── Task material ──

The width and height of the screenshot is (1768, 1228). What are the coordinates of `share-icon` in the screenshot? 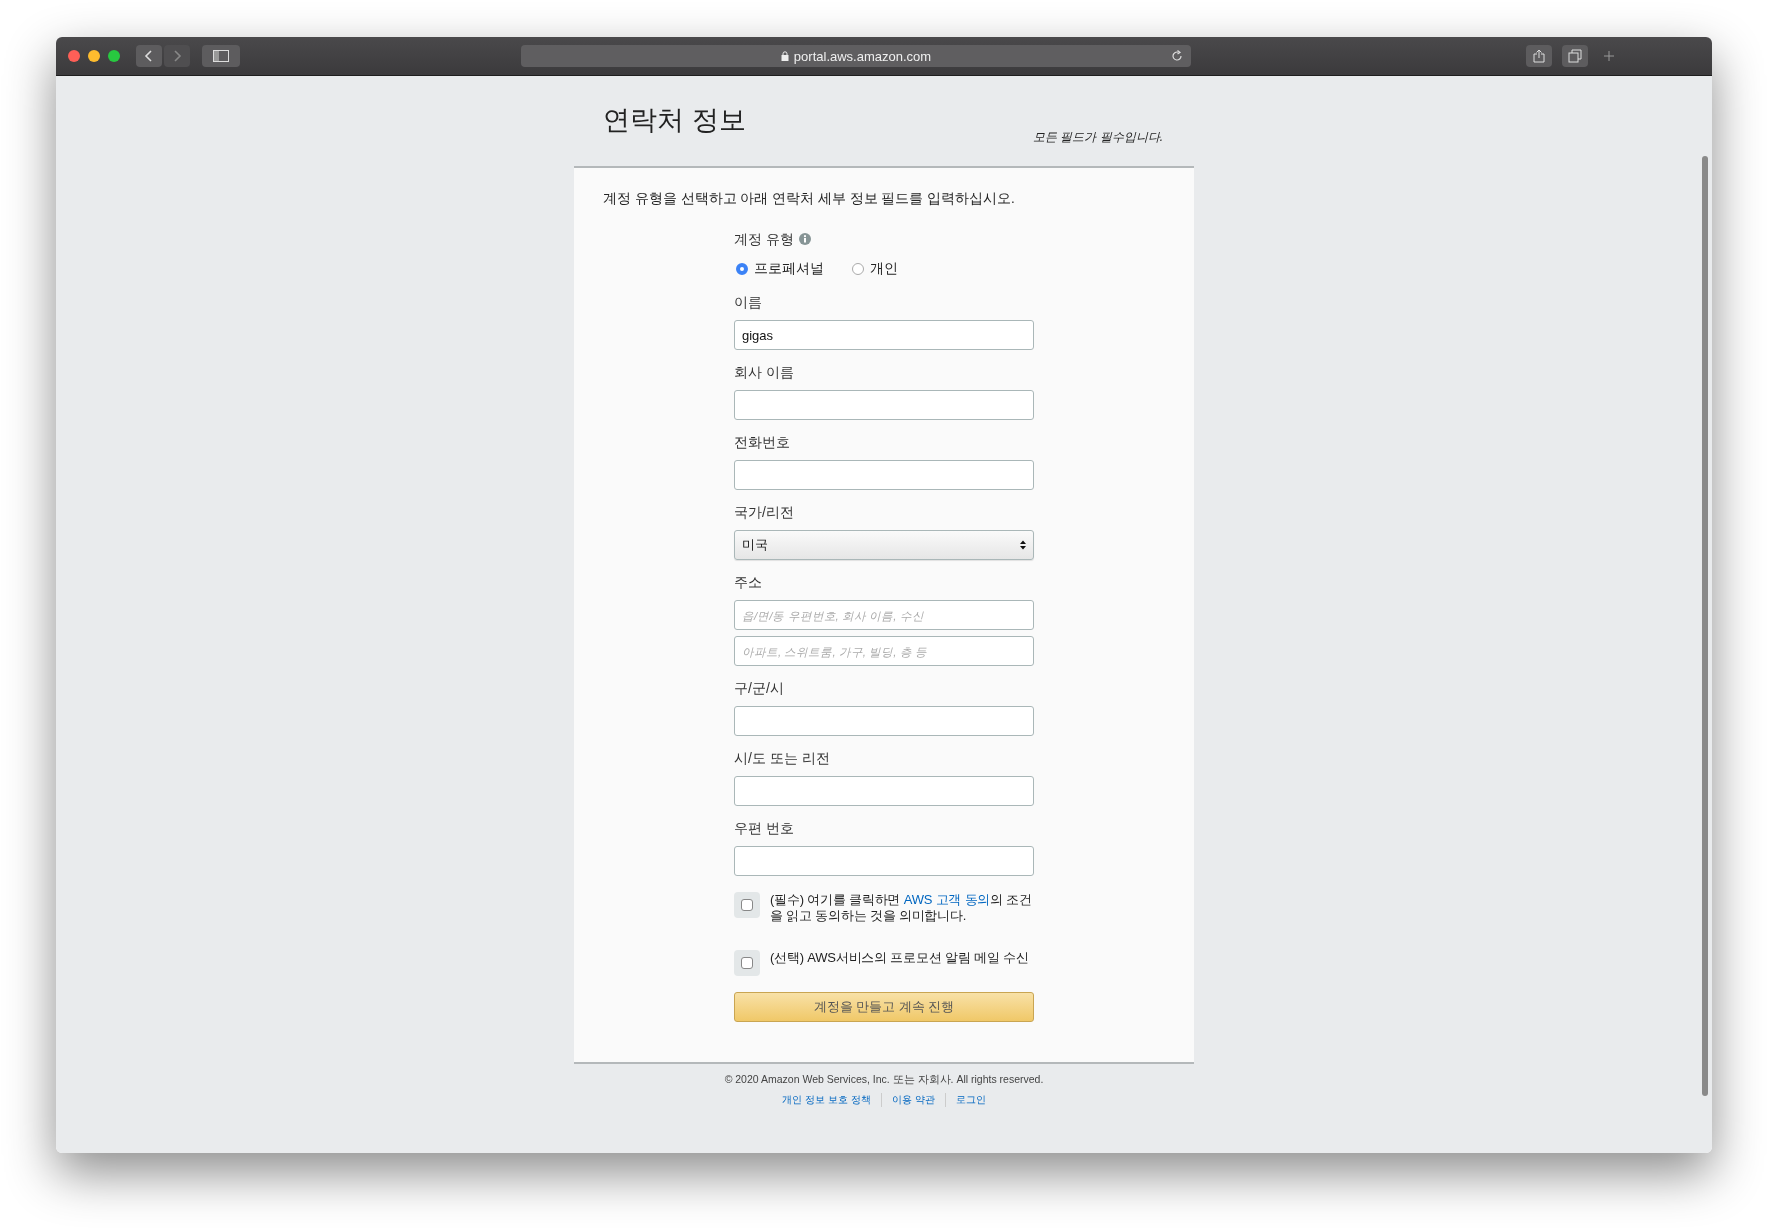 It's located at (1539, 56).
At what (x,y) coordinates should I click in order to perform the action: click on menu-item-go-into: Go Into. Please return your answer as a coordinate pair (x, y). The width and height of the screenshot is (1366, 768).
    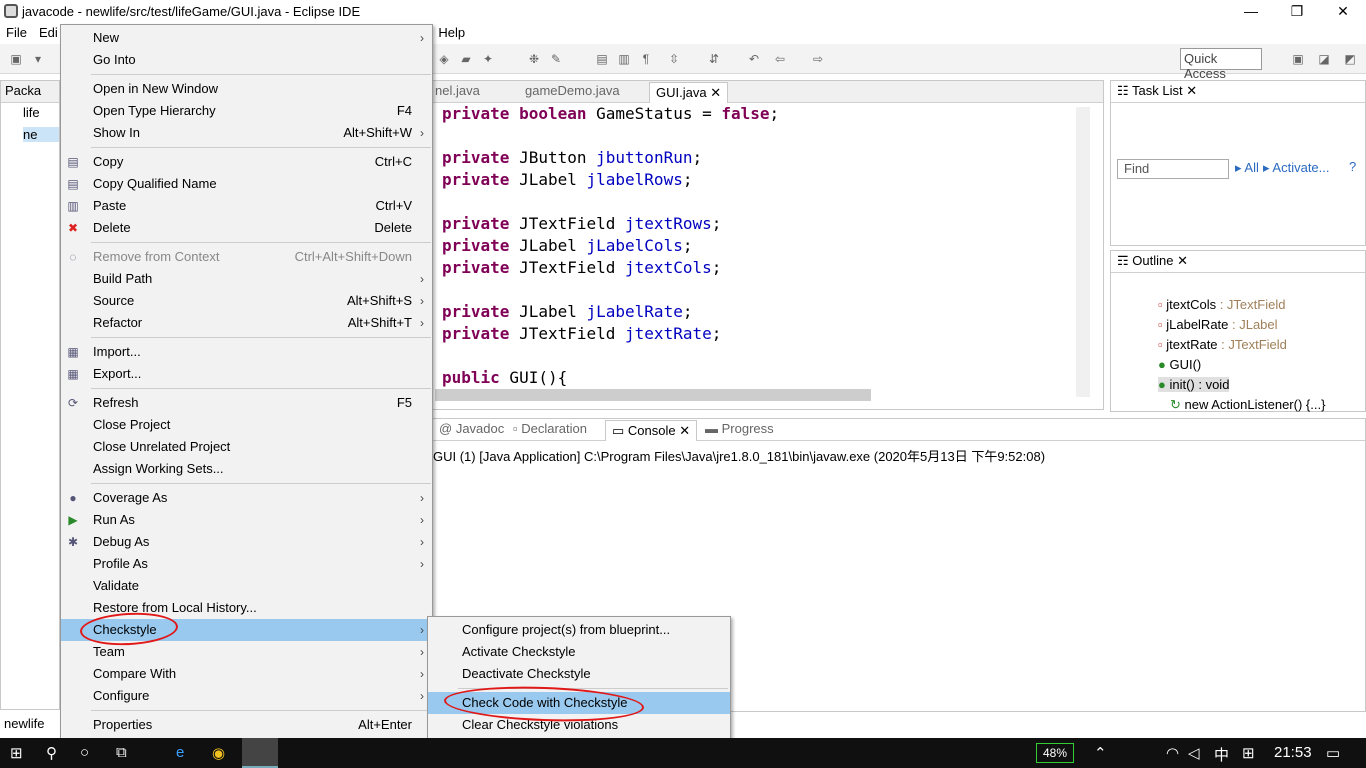
    Looking at the image, I should click on (246, 60).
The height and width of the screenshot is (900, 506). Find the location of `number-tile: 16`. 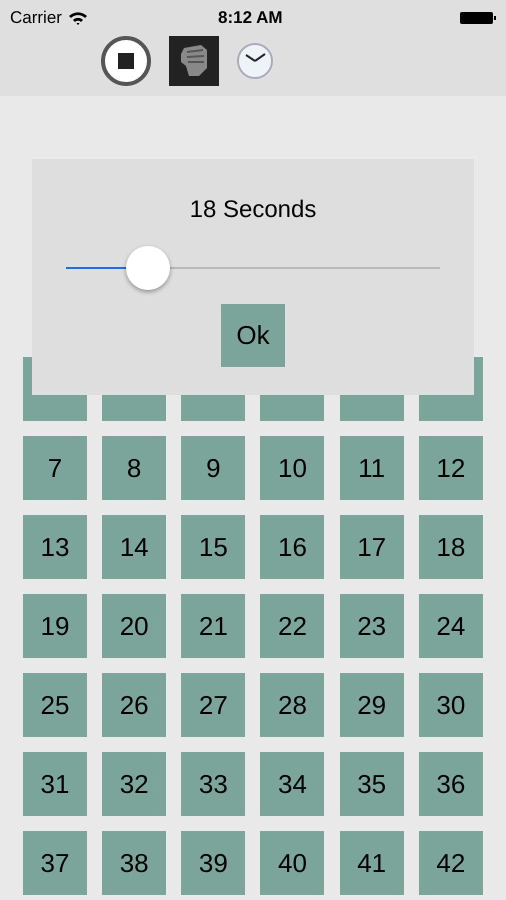

number-tile: 16 is located at coordinates (292, 547).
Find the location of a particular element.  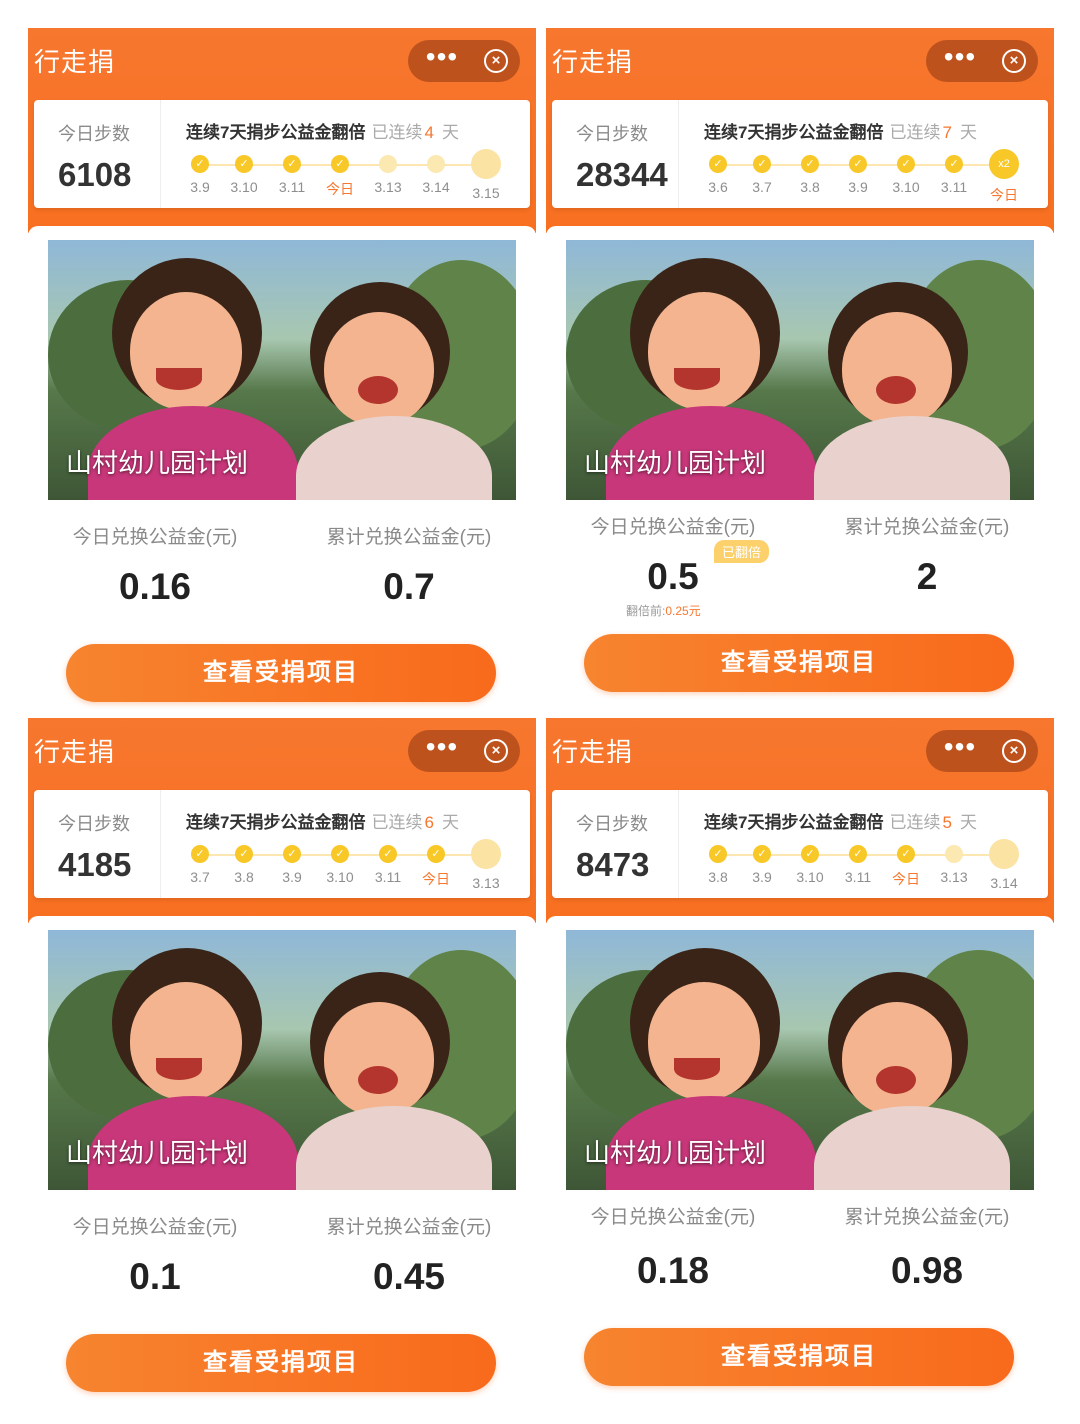

streak-progress: ✓ 3.8 ✓ 3.9 ✓ 3.10 ✓ 3.11 ✓ 今日 3.13 3.14 is located at coordinates (868, 863).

───

The task: Update the records starting with the line that contains "At what (x,y)" and going on through the line that contains "number-tile: 16 is", replacing "screenshot" with "screen image" and keeping all else unchanged. Give only those lines, and leave the pictures out.

Output of the exercise:
At what (x,y) coordinates should I click in order to perform the action: click on menu-item-go-into: Go Into. Please return your answer as a coordinate pair (x, y). The width and height of the screen image is (1366, 768).
    Looking at the image, I should click on (246, 60).
The height and width of the screen image is (900, 506). Find the location of `number-tile: 16`. 

number-tile: 16 is located at coordinates (292, 547).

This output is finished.